There's that tendon in his heel, the one he hurt after months of pounding the
sands of Mexico and Malta during the Troy shoot, the one that's named for Achilles,
the very man he plays in the celluloid epic about the Trojan War. "Stupid
irony," Pitt mumbles dismissively. Judging from his strong gait, he's healed
He and his Greek warrior character share another vulnerable site — the
heart (after all, love, as much as an arrow to the heel, ultimately brings down
Achilles). When it comes to intimacy and emotion, "the more you put yourself
out there and open yourself up to that, the more you risk being hurt,"
Pitt says. "That's probably true for most of us."
But there's yet another place where Pitt is susceptible these days. Though
his nearly four-year marriage to Jennifer Aniston appears solid as they try
to have their first child, some say Pitt's matinee-idol status is being tested
with Troy, opening May 14.
At a reported $200 million, it's not only Pitt's biggest movie ever "in
budget, scope and scale," he says; it's also one of Hollywood's, in the
company of Titanic. And for Pitt, Troy is arguably fraught with titanic expectations.

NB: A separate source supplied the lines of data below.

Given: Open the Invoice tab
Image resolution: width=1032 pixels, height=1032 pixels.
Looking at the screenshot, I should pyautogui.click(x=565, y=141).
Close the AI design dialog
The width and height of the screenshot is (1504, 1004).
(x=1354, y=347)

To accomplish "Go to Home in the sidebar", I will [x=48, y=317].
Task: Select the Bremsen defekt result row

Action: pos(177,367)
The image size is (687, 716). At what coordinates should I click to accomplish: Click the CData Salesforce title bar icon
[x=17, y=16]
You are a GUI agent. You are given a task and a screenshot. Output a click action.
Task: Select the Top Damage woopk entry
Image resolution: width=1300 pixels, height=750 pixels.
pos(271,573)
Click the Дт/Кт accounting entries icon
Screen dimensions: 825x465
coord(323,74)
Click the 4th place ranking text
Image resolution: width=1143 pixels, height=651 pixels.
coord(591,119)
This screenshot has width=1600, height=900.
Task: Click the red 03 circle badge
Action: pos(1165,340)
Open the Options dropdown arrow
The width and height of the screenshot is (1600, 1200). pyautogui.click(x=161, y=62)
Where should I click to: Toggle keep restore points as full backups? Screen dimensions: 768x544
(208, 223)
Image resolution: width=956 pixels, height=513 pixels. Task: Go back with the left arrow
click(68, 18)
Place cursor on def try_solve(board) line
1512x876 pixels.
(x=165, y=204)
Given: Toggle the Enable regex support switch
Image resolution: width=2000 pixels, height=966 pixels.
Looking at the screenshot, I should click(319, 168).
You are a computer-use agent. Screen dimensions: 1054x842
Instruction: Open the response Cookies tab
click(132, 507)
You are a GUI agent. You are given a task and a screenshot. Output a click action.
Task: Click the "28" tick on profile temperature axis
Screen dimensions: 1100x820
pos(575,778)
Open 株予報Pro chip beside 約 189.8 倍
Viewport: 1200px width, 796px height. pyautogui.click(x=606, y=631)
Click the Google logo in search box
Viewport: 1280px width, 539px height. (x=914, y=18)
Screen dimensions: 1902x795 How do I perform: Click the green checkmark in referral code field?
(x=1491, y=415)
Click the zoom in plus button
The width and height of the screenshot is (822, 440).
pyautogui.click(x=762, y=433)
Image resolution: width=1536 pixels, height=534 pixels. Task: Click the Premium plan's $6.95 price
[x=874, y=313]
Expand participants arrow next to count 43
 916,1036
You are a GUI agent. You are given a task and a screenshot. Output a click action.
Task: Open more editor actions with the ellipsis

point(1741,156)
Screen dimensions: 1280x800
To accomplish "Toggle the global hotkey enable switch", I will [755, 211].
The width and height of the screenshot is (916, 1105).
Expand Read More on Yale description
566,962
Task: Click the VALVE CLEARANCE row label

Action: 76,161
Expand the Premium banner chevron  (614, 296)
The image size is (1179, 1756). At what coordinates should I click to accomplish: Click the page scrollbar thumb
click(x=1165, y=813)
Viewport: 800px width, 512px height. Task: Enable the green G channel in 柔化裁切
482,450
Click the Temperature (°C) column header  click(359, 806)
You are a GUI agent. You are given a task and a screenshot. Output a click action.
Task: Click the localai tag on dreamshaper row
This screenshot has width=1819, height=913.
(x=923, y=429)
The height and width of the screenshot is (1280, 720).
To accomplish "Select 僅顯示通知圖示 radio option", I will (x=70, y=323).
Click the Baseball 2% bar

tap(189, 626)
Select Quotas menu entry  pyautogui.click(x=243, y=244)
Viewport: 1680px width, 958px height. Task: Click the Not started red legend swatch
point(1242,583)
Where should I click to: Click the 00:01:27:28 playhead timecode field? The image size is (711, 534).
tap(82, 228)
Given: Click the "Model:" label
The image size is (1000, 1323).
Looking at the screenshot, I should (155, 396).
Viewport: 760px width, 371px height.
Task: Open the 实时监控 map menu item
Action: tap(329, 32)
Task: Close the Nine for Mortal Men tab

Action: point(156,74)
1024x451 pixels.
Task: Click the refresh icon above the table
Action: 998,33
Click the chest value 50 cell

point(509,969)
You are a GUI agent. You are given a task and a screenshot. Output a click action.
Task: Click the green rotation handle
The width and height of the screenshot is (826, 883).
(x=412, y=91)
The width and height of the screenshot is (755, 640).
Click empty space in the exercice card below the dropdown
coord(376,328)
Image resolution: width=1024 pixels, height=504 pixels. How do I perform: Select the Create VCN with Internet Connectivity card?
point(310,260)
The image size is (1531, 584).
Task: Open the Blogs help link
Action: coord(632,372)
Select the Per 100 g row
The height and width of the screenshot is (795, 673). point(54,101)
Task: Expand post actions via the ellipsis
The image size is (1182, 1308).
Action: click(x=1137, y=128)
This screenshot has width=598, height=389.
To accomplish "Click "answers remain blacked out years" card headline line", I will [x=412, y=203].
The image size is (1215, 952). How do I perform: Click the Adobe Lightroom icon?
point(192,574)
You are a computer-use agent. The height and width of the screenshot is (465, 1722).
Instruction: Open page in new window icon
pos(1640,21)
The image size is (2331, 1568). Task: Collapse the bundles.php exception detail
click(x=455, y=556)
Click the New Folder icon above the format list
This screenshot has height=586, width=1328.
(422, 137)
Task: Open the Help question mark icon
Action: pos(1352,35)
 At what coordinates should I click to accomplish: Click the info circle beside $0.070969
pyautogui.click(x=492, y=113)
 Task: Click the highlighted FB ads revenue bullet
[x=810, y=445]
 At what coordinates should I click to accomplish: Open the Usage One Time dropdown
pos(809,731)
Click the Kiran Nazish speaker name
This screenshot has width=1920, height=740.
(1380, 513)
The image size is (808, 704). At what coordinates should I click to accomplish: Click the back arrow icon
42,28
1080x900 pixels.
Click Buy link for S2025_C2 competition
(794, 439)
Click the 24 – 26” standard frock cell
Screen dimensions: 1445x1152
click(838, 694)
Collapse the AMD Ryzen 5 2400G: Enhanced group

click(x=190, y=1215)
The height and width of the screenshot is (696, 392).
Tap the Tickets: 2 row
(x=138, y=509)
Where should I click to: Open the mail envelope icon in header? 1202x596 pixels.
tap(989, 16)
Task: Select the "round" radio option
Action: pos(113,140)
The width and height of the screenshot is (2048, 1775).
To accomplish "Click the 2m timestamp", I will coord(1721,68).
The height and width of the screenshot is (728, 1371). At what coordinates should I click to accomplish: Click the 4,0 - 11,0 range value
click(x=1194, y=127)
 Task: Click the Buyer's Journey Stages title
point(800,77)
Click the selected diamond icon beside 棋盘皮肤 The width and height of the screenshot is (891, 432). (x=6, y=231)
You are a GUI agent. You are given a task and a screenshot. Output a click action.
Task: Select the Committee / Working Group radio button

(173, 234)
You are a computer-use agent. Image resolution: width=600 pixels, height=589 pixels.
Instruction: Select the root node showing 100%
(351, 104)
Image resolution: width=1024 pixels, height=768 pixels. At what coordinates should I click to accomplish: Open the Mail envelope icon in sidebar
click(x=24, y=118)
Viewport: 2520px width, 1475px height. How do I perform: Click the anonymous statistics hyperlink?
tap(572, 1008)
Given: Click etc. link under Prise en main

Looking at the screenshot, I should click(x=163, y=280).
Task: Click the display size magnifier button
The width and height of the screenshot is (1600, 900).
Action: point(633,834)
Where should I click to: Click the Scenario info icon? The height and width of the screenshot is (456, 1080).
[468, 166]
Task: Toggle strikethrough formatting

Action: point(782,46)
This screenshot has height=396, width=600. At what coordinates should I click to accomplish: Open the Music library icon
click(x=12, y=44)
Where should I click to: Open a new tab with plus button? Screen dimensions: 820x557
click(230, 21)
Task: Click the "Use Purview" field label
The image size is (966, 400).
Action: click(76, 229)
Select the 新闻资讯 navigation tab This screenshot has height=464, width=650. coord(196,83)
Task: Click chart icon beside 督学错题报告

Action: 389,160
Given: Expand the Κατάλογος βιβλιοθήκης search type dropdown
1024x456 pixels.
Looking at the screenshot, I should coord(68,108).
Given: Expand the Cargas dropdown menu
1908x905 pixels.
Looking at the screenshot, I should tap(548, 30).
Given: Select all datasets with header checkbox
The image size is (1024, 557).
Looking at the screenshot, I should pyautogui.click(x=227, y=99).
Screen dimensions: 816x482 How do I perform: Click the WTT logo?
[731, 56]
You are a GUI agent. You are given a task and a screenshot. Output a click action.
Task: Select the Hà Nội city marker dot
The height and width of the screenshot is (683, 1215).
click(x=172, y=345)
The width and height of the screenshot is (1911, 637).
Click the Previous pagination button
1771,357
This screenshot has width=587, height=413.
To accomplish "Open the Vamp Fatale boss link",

Pitt, 40, hasn't starred in a film that grossed at least $100 million in nearly
a decade, since 1995's Seven (2001 hit Ocean's Eleven was a true ensemble film).
Though Troy features a cast of stars including Orlando Bloom and Peter O'Toole,
Pitt carries the weight of the epic on his tanned, muscled shoulders.
Since he bared his abs in 1991's Thelma & Louise, Pitt has successfully
zigzagged between riskier material such as Twelve Monkeys and commercial fare
like Ocean's Eleven.
In Troy, Achilles must make a decision: fight for the Greeks in their quest
to recapture Helen and their honor from Troy, or stay home and raise a family
— in other words, achieve lasting glory but almost certain death, or settle
into anonymity.
What Troy means for Pitt's career as a leading man is uncertain.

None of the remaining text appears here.